Matthias Gille Levenson
Doctorant en philologie et littérature médiévale castillane
Mots clés : Écritures du pouvoir; chevalerie et noblesse ; édition de texte assistée par ordinateur ; matérialités du texte ; histoire du texte
Type de résidence
Membre de l'EHEHI
Période de résidence
En résidence de septembre 2020 à juillet 2022
Projet de recherche à la Casa de Velázquez
Résumé du projet
Titre du projet : « La version B du "Regimiento de los prínçipes glosado" : étude et éditions de la partie sur le Gouvernement de la Cité en temps de guerre (III, 3) »
Le travail de recherche de Matthias GILLE LEVENSON consiste en l'édition d'une partie du Regimiento de los prínçipes, traduction glosée castillane du De Regimine Principum de Gilles de Rome. Cette traduction date de la moitié du XIVe siècle, mais les témoins conservés sont essentiellement du XVe siècle. Son projet est centré sur ce qu'est devenu le Regimiento en Castille à partir de la fin du XIVe siècle. On ne garde en effet de traces de la circulation de ce texte qu'à partir de 1374, et l'immense majorité des témoins sont produits au XVe siècle.

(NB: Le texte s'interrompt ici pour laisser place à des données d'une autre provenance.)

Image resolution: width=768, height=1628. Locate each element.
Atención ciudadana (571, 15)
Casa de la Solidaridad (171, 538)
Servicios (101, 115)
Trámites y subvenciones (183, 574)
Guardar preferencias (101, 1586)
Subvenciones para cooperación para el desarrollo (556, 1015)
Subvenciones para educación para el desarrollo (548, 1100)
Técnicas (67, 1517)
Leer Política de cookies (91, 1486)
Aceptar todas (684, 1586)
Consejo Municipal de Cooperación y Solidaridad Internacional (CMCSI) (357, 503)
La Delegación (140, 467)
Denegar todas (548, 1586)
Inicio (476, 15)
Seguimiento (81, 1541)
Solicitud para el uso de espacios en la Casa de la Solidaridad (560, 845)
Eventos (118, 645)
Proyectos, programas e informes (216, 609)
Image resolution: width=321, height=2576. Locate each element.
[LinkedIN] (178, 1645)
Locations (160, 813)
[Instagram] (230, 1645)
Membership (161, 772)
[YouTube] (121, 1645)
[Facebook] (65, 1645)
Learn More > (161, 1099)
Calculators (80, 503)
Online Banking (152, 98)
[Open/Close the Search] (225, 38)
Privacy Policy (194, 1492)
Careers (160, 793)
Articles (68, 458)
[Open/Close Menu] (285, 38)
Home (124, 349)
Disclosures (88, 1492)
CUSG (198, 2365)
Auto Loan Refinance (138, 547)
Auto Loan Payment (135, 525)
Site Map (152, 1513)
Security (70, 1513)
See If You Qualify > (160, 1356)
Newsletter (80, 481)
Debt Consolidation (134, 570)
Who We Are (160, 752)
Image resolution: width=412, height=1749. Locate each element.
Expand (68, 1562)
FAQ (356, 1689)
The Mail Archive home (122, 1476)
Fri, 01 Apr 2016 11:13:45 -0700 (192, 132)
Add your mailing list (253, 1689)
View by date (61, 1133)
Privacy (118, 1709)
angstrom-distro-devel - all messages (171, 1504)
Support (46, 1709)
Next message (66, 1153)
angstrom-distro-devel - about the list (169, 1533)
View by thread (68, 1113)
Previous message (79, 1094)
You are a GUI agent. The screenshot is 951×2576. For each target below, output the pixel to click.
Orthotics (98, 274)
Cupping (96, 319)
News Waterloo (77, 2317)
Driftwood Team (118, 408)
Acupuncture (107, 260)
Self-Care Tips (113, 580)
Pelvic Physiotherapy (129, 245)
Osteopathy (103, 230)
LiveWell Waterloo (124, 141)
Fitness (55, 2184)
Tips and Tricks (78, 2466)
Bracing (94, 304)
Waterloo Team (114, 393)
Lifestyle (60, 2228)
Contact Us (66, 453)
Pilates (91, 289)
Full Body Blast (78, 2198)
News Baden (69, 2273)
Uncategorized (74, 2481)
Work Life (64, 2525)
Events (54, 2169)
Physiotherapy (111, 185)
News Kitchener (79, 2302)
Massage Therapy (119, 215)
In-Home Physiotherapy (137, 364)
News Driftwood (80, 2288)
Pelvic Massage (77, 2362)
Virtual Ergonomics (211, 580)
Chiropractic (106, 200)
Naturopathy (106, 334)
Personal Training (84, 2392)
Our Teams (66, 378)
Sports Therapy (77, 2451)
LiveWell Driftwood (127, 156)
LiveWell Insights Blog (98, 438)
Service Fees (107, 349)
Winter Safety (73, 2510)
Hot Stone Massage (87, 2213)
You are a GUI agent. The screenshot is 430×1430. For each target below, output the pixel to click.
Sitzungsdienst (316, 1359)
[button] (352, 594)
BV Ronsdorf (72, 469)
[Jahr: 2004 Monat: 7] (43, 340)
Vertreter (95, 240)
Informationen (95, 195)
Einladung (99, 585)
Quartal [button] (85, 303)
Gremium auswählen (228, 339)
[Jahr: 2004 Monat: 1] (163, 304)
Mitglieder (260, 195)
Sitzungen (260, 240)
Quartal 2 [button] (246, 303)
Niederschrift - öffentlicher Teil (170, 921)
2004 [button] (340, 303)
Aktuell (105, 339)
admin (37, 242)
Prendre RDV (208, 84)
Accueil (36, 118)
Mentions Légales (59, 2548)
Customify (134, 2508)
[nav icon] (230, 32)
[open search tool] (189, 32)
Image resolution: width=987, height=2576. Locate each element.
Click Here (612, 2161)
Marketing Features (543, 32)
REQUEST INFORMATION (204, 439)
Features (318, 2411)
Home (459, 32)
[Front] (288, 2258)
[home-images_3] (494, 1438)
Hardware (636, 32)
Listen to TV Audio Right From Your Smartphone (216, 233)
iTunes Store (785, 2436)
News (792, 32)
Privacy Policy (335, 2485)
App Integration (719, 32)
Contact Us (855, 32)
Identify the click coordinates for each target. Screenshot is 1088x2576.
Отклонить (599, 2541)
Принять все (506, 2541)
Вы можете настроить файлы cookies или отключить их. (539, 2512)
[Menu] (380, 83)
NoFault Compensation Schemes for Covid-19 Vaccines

D'un art militaire largement inspiré de Végèce dans le De regimine principum, la dernière partie du Regimiento de los prínçipes se transforme en manuel de chevalerie. Dans son travail sur cette partie, il a choisi de s'intéresser à la figure du chevalier et aux concepts qui s'y rapportent et qui y sont reliés. Quelle conception de la chevalerie, concept particulièrement important pour le bas Moyen Âge, se dessine dans ce texte? La diffusion du Regimiento s'inscrit en effet dans une période d'intense débat intellectuel autour des concepts toujours fluctuants et protéiformes de noblesse et de chevalerie. La chevalerie a, bien sûr, à voir avec la noblesse (bien que l'on ne doive pas les confondre) et est intimement liée à la monarchie. L'établissement de la chevalerie comme institution englobant la noblesse peut ainsi être considéré comme une stratégie d'appropriation, comme une tentative de « domestication » politique et économique de cette noblesse par la monarchie au XIVe siècle notamment.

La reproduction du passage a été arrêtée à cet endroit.